Required task
Please arrange the listing lines as a JSON list of strings, one string per line with blank lines omitted. Begin at the line that has "Where should I click to: Open" and stop after the line that has "click(x=276, y=102)".
— Begin —
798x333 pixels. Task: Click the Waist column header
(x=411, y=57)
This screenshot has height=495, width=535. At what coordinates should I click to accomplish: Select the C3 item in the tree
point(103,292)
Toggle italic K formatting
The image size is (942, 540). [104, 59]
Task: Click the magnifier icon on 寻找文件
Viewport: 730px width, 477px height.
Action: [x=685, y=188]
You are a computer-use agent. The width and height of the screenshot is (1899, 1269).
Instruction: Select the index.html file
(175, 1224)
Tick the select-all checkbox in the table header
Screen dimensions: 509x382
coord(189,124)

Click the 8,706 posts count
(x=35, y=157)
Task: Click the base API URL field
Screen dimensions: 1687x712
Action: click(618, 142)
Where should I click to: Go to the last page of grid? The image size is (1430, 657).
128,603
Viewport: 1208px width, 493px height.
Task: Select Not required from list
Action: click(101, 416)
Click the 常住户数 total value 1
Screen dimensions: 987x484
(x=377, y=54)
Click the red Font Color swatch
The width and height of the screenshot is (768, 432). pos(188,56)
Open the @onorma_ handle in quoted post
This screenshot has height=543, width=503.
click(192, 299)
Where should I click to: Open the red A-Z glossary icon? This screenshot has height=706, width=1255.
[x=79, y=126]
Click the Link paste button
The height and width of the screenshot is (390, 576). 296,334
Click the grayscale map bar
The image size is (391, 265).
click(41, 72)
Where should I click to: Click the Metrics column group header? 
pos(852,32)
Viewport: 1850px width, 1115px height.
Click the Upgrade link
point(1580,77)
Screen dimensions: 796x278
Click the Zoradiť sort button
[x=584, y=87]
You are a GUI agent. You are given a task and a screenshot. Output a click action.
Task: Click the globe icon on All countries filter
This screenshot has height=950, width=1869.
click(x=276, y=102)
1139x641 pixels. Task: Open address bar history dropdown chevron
— End —
Written reply
[
  "Where should I click to: Open the red A-Z glossary icon? This screenshot has height=706, width=1255.",
  "[x=79, y=126]",
  "Click the Link paste button",
  "The height and width of the screenshot is (390, 576). 296,334",
  "Click the grayscale map bar",
  "The image size is (391, 265).",
  "click(41, 72)",
  "Where should I click to: Click the Metrics column group header? ",
  "pos(852,32)",
  "Viewport: 1850px width, 1115px height.",
  "Click the Upgrade link",
  "point(1580,77)",
  "Screen dimensions: 796x278",
  "Click the Zoradiť sort button",
  "[x=584, y=87]",
  "You are a GUI agent. You are given a task and a screenshot. Output a click action.",
  "Task: Click the globe icon on All countries filter",
  "This screenshot has height=950, width=1869.",
  "click(x=276, y=102)"
]